Schedule

WAN will take place entirely at the ESPRIT building.

Kevin Perrot
Rice-like complexity lower bounds for automata networks
I will survey recent advances on general complexity lower bounds for automata networks, basically establishing that, for any MSO sentence φ, the problem of deciding whether the dynamics of a given automata network verifies phi is either O(1), or NP-hard, or coNP-hard. MSO sentences offer a general framework to define graph-theoretic properties, such as the existence of fixed points, bijectivity, connectedness, etc.
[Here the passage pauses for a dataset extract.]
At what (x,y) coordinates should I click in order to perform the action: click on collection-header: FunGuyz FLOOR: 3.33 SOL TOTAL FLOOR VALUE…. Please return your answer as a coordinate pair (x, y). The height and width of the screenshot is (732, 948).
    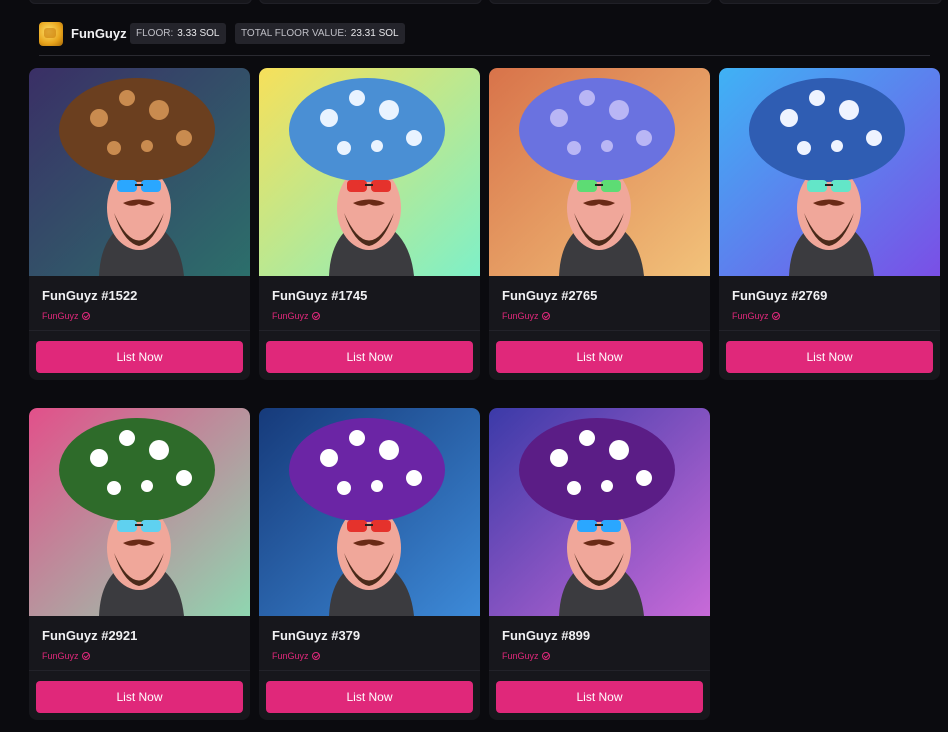
    Looking at the image, I should click on (484, 39).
Precisely, the statements have subtleties and variants, that we now better understand using modern tools from finite model theory applied to so called cliquewidth.
 

Maximilien Gadouleau
Boolean networks and their trapspaces
A trapspace is an invariant subcube of a Boolean network (BN). In this talk, we shall first investigate what happens when two BNs have the same collections of trapspaces. This will lead us to define "trapping" BNs; we shall explore their structure and show that they are closely related to commutative BNs.
 

Bastien Chopard
Characterization of collective behaviors of autonomous vehicles using a discrete numerical model
The impact on traffic fluidity of a collection of autonomous cars is discussed in this presentation.  Autonomous vehicles offer the possibility to control their behaviors by algorithms out of reach of human drivers. Here we consider the problem of lanes merging, a situation that often causes severe traffic jams on highways. We propose an algorithm that allows autonomous cars to switch from a two-lane flow to a one-lane flow, without having to reduce speed. Collectively, this algorithm has consequences on the traffic at large scale. We show how the various parameters of the algorithm affect the global traffic pattern and the efficiency of the process.
 

Noa Izsak
Learning Broadcast Protocols
The problem of learning a computational model from examples has been receiving growing attention. For the particularly challenging problem of learning models of distributed systems, existing results are restricted to models with a fixed number of interacting processes. In this work, we look for the first time at the problem of learning a distributed system with an arbitrary number of processes, assuming only that there exists a cutoff, i.e., a number of processes that is sufficient to produce all observable behaviors. Specifically, we consider fine broadcast protocols, these are broadcast protocols (BPs) with a finite cutoff and no hidden states. We provide a learning algorithm that can infer a correct BP from a sample that is consistent with a fine BP, and a minimal equivalent BP if the sample is sufficiently complete. On the negative side we show that (a) characteristic sets of exponential size are unavoidable, (b) the consistency problem for fine BPs is NP-Hard, and (c) that fine BPs are not polynomially predictable.
 

Anna Nenca, Barbara Wolnik
One-side parity problem for cellular automata
The parity problem is a classic benchmark for the testing of the computational power of cellular automata. In the traditional formulation, the problem involves cyclic configurations of odd length, which should converge to a fixed point of all 0s or all 1s based on the initial number of 1s, without global access to the sequence. We are interested in exploring a kind of “halfway solutions", i.e., CAs that correctly classify all even configurations or all odd configurations. In particular, we are interested in whether there is a local rule solving the one-side parity problem that is less complicated (i.e. has a smaller neighborhood size) than the local rules solving the classical problem.
 

Florian Bridoux
Interaction Graph of Hamiltonian Automata Networks
An automata network with n components over a finite alphabet A is a discrete dynamical system described by the successive iterations of a function f: Aⁿ → Aⁿ. In other words, if at step t, the configuration of the system is x = (x₁, ..., x_n), then at step t+1, the configuration is f(x) = (f₁(x), ..., f_n(x)). The interaction graph of f is the directed graph with vertex set {1, ..., n} and an arc from vertex j to vertex i if f_i(x) depends on the input x_j for some x. In this talk, we aim to characterize the interaction graphs of Hamiltonian automata networks: automata networks whose dynamics form a unique cycle of length |A|ⁿ.